Koch Empire Attacks Energy Efficiency

Guest Blog | October 1, 2014 | Energy Efficiency, Energy Policy, Utilities

Right-wing organizations, many of which are connected to Charles and David Koch, have now turned to attacking the cheapest, most modular, reliable, and zero-carbon resource – energy efficiency. One would think that conservation is conservative, but they would have us think again.

The long arms of the Koch Brothers, courtesy www.kochcash.org

The Koch Empire, with its vested interest in fossil fuels and the energy status quo, has continued peddling its anti-clean energy scare tactics, most recently by criticizing energy efficiency through online media. On Sept. 29, staffers from think tanks tied to the Koch brothers published two separate entries in the Wall Street Journal’s “The Experts” blog. Both use vague, misleading language to attack energy efficiency as a waste of time and money.

First among the Sept. 29 Koch-backed blogs, we have Ariel Cohen’s “Don’t Get Caught Up in the Energy-Savings Hype.” While he correctly points out that energy audits help to identify the most cost-effective investments, his overarching message is that efficiency is mostly hype, and you should be afraid that you will waste money (so why even bother?).

About an hour later, Todd Myers published “How We Misjudge Costs and Benefits With Energy Efficiency.” Myers argues that efficiency doesn’t make sense in the U.S. because we have cheap electric rates, and he speculates that “if our goal is to help the environment by saving energy, we can afford to be less picky, but it would probably be better simply to buy renewable energy credits or invest in carbon-reduction projects.” It’s hard to see on what basis he thinks carbon-reduction projects are a better investment for average consumers than home efficiency upgrades (or what exactly those projects are), but we can assume it is not cost-effectiveness.

It’s a good thing the Koch brothers are there to look out for the little guy; we were almost duped by the closely scrutinized cost-effectiveness findings from basically every electric utility, efficiency consultant and energy auditor in the world (the real experts).

Ariel Cohen is a senior research fellow at the Koch-funded Heritage Foundation. Todd Myers is environmental director at the Washington Policy Center. Here are a couple more links on Todd Myers and the Washington Policy Center, which Jack Kemp apparently referred to as the “Heritage Foundation of the Northwest.”

As usual, the facts don’t align with the Koch brothers’ agenda. Energy efficiency is gaining momentum because it makes financial sense. Utility-run energy efficiency programs lower bills for participating customers by reducing their energy usage, and they also keep rates low for all customers by reducing power plant fuel costs and mitigating the need for expensive new generating capacity. The utilities’ efficiency programs are overseen by state regulatory commissions and are subject to independent cost-effectiveness calculations for ensuring that the value provided to the utility system as a whole exceeds the cost (in other words, energy efficiency is cheaper than dirty fossil fuels). Many of the programs available to residential customers center around professional energy audits that provide customized reports on the most cost-effective efficiency upgrades for your home and the time it will take to recoup the cost of each recommended investment through energy savings.

> **Information supplied**:

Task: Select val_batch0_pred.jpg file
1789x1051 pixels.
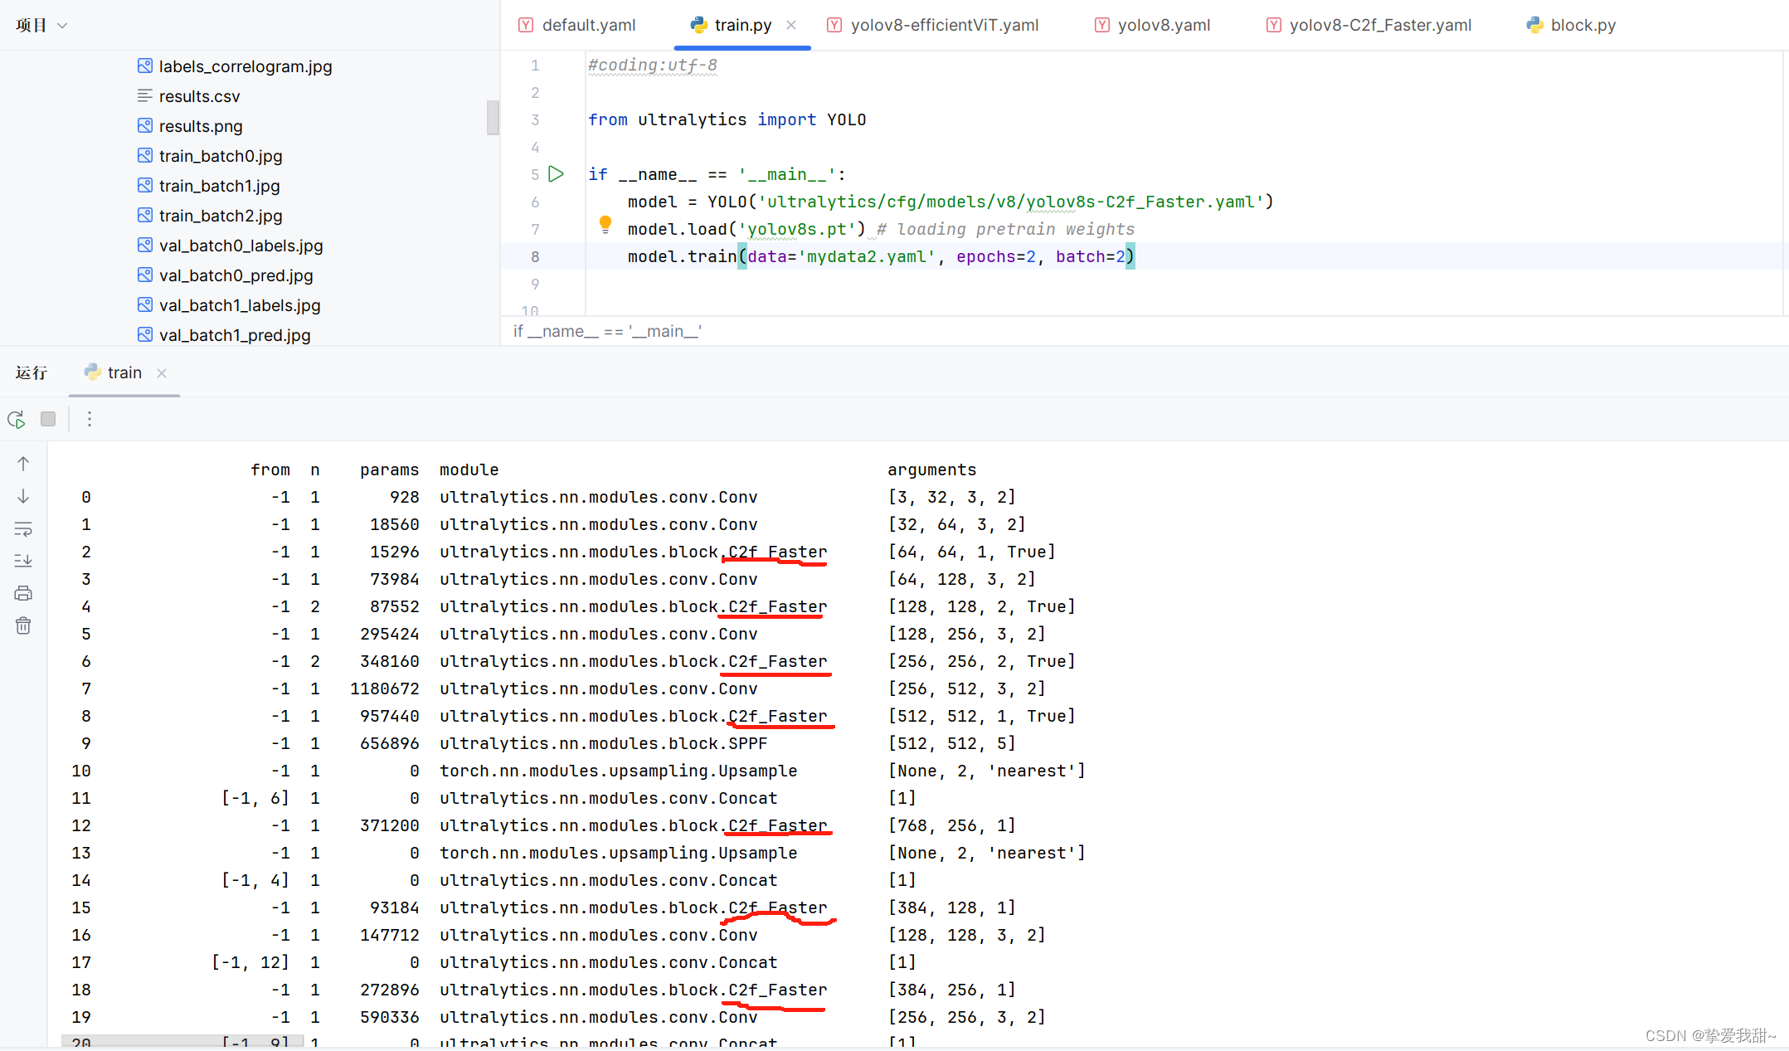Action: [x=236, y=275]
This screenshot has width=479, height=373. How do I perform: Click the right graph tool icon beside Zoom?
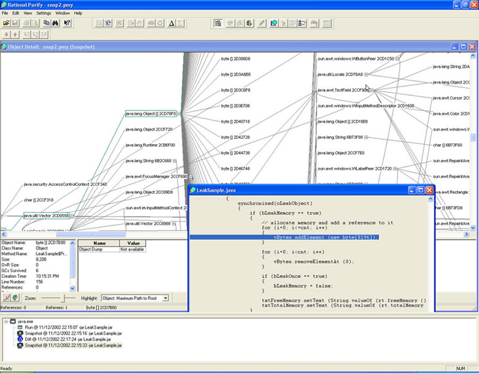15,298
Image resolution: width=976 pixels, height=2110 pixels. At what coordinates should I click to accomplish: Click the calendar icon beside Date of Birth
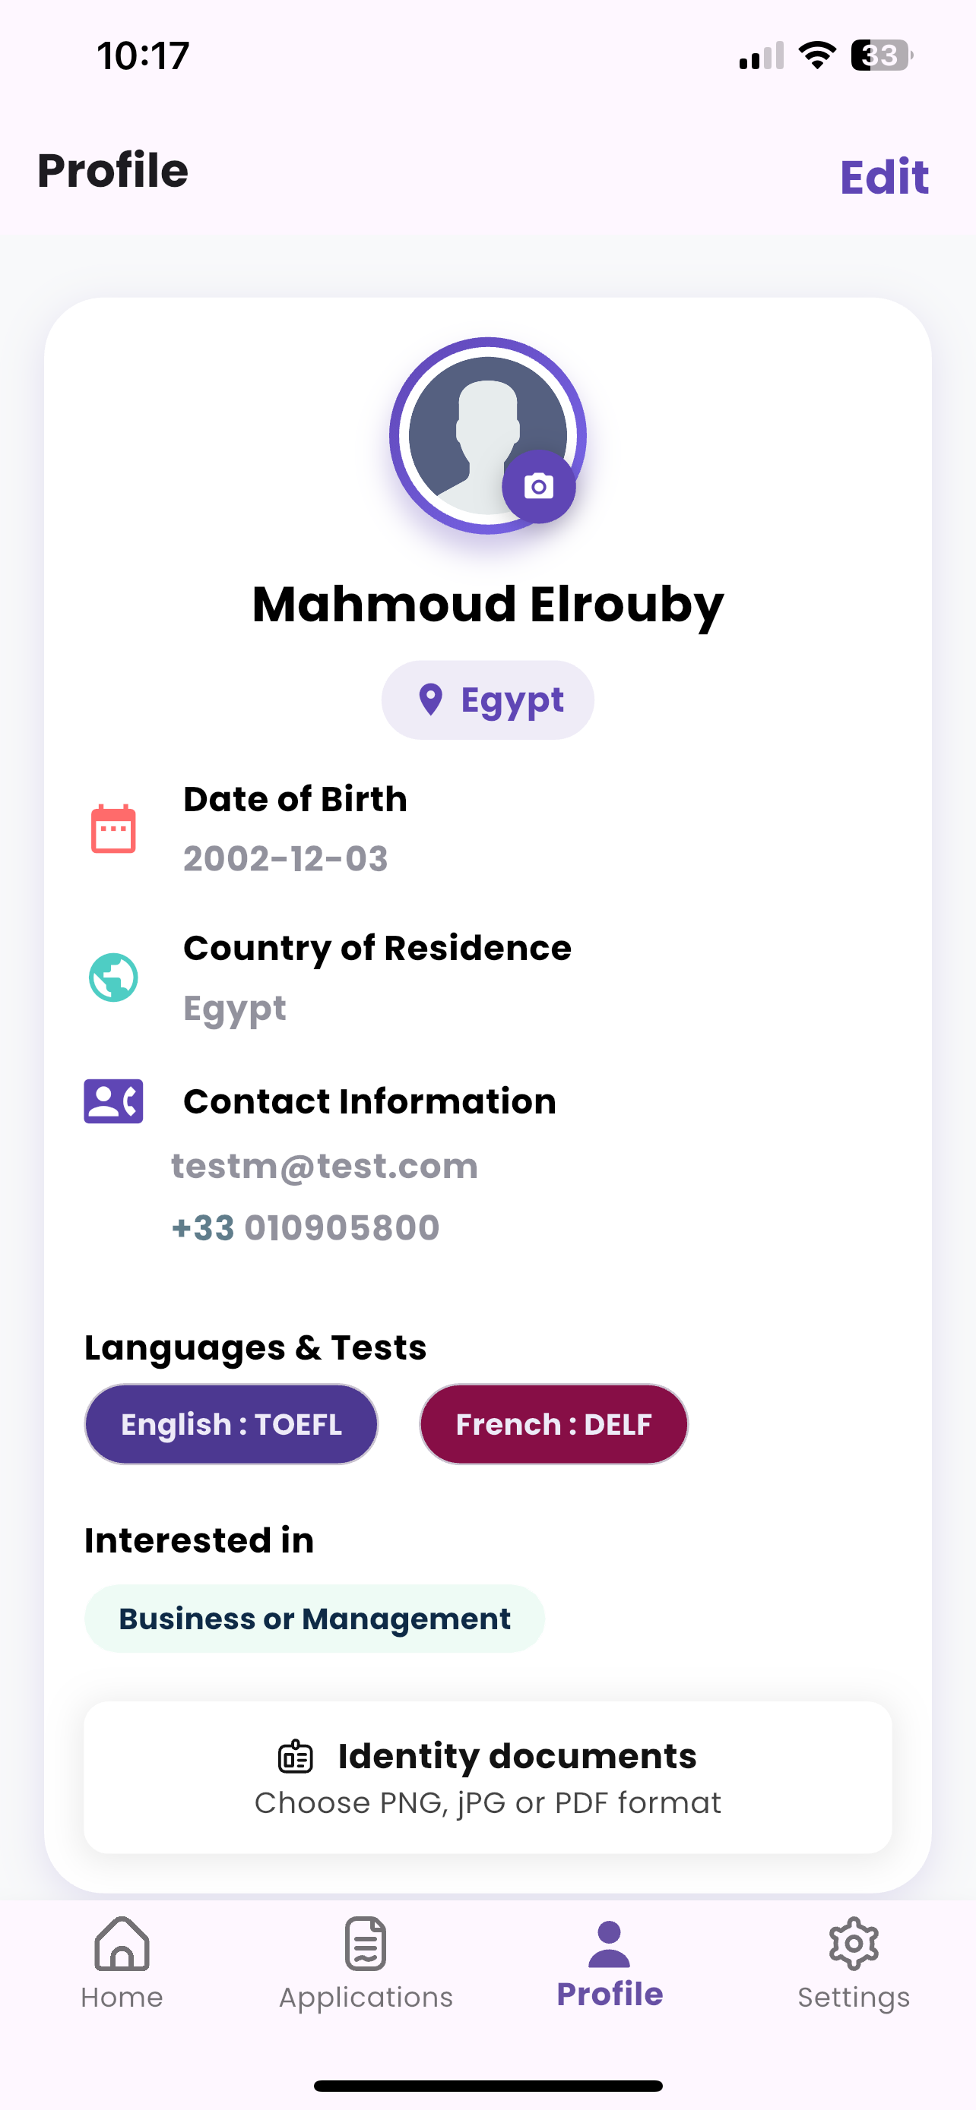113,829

> **Tasks to complete**:
1) Answer these about the post on energy efficiency:
(a) On what date did the two entries appear in the Wall Street Journal's "The Experts" blog?
(b) What position does Todd Myers hold?
(c) Who oversees the utilities' efficiency programs?
2) Write a continuation of the post on energy efficiency, starting right after its final sentence.
The listing is separate material and is unrelated to the post on energy efficiency.

> **Answers in order**:
1)
(a) Sept. 29
(b) Environmental director at the Washington Policy Center
(c) State regulatory commissions

2)
The energy savings can be substantial, and there are increasing opportunities all across the country, even for those on a tight budget, to get in on the action. For example, through the Help My House on-bill financing program offered by rural cooperatives in South Carolina, participating customers have reduced their energy usage by an average of 34%. The program offers 10-year, 2.5% interest-rate loans for efficiency upgrades, and results in immediate net savings on utility bills. Factoring in the monthly cost of financing the efficiency upgrades, participants receive initial net savings of about $288 per year and are expected to save roughly $8,500 over 15 years, on average.

South Carolina's Help My House On-Bill Financing Program

When people save energy, nearly everyone benefits. Reducing energy usage is the best way to avoid pricey rate increases to pay for new power plants, and a recent study by the financial advisory firm Lazard confirmed that no generating technology can rival the cost-effectiveness of energy efficiency as a system resource. In addition to keeping rates low, energy efficiency creates a lot of local jobs. A report published by Southface, a Georgia-based building services organization, indicates that the energy efficiency and building sciences sector employed more than 4,100 Georgians full-time in 2013 and generated $1.3 billion in revenue in 2012. On top of that, the money people save on their utility bills is often reinvested in the local economy, fueling further job growth.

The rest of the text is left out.